CODEWITHSUNDEEP
javajava-8
kamil
kamil

Reputation: 3522

Is DateTimeFormatter more strict than SimpleDateFormat? Parsing date with milliseconds

I have simple test case:

public static void main(String[] args) {
  String pattern = "yyyy-MM-dd HH:mm:ss.SSS";
  String date = "2017-01-15 15:15:15.5";

  SimpleDateFormat simpleDateFormat = new SimpleDateFormat(pattern);
  DateTimeFormatter dateTimeFormatter = DateTimeFormatter.ofPattern(pattern);
  FastDateFormat fastDateFormat = FastDateFormat.getInstance(pattern);
  try {
    System.out.println("SFD: " + simpleDateFormat.parse(date));
  }catch (Exception e) {
    System.err.println("SDF failed");
  }
  try {
    System.out.println("DTF: " + dateTimeFormatter.parse(date));
  }catch (Exception e) {
    System.err.println("DTF failed");
  }
  try {
    System.out.println("FDF: " + fastDateFormat.parse(date));
  }catch (Exception e) {
    System.err.println("FDF failed");
  }
}

Output is like this:

SFD: Thu Jan 15 15:15:15 CET 1970
DTF failed
FDF: Thu Jan 15 15:15:15 CET 1970

According to the results, Java's 8 DateTimeFormatter is more strict then SimpleDateFormat. My question is why and in that case, what would be best approach to accept both dates with .S as millis or .SSS, like parsing multiple times with try/catch ?

Upvotes: 3

Views: 1452

Answers (2)

Stephen C
Stephen C

Reputation: 719436

You are basically asking why SimpleDateFormat accepts one digit millisecond values when the pattern says ".SSS".

The reason is in the javadoc for SimpleDateFormat:

Pattern letters are usually repeated, as their number determines the exact presentation:

...

Number: For formatting, the number of pattern letters is the minimum number of digits, and shorter numbers are zero-padded to this amount. For parsing, the number of pattern letters is ignored unless it's needed to separate two adjacent fields.

Apparently, you can change this by calling setLenient(false). However, the javadocs don't specify what the actual effect of leniency is.

By contrast, the javadoc for DateTimeFormatter simply says "the count of pattern letters determines the format", making no distinction between formatting and parsing.
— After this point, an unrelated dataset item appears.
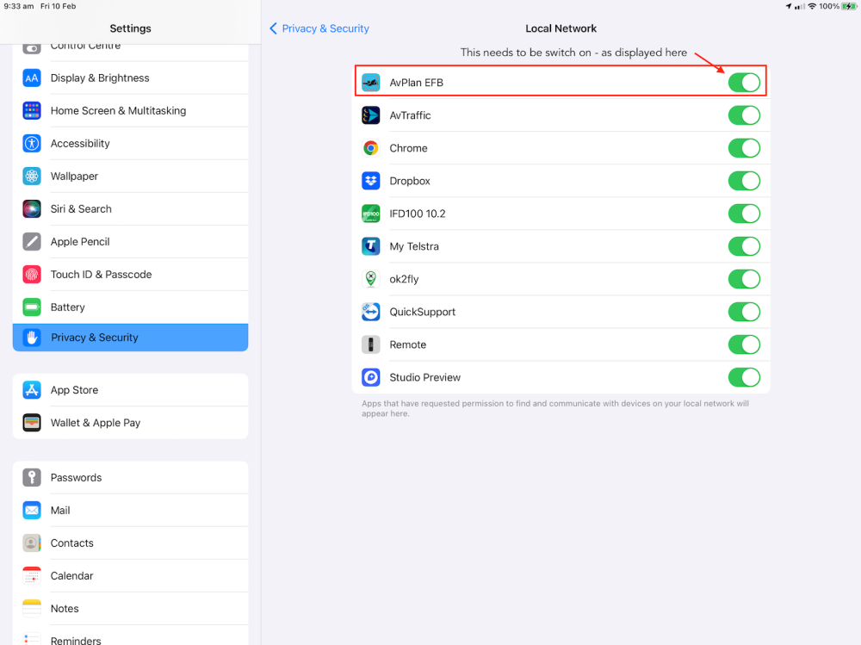Tap the AvTraffic app icon

pos(371,115)
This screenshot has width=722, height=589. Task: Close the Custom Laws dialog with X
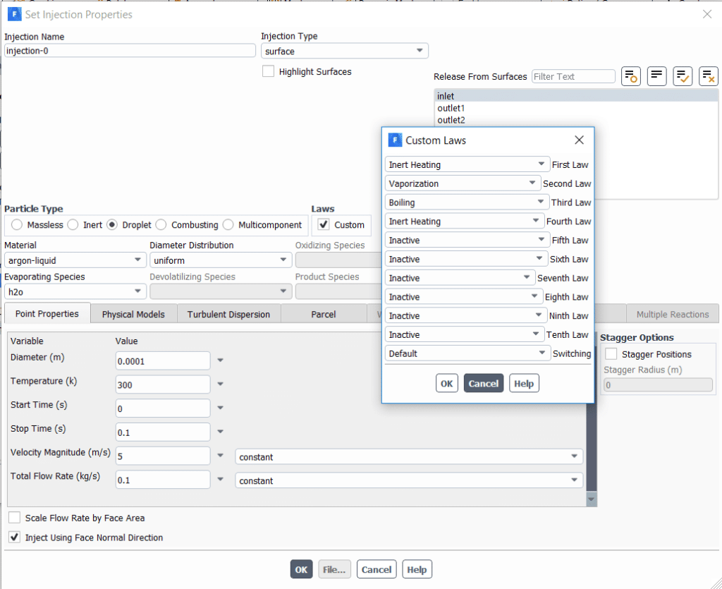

Why are they different? You would need to ask the people who designed the DateTimeFormatter API, but I imagine it was that the designers considered the ad hoc and unspecified nature of SimpleDateFormat (default) lenient parsing mode to be harmful.

How do you simply get DateTimeFormatter to accept dates with one or 3 digits millisecond values?

One approach would be to create the formatter using a DateTimeFormatterBuilder. This allows you to specify a minimum and maximum width for any field in the format.

Upvotes: 2

René Link
René Link

Reputation: 51463

SimpleDateFormat's is not strict per default, because the property lenient is true per default. But you can set the property lenient to false to make it strict.

SimpleDateFormat simpleDateFormat = new SimpleDateFormat(pattern);
simpleDateFormat.setLenient(false);
DateTimeFormatter dateTimeFormatter = DateTimeFormatter.ofPattern(pattern);
try {
    System.out.println("SFD: " + simpleDateFormat.parse(date));
} catch (Exception e) {
    System.err.println("SDF failed");
}
try {
    System.out.println("DTF: " + dateTimeFormatter.parse(date));
} catch (Exception e) {
    System.err.println("DTF failed");
}

The result will be then

SDF failed
DTF failed

See DateFormat.parse(String, ParsePosition)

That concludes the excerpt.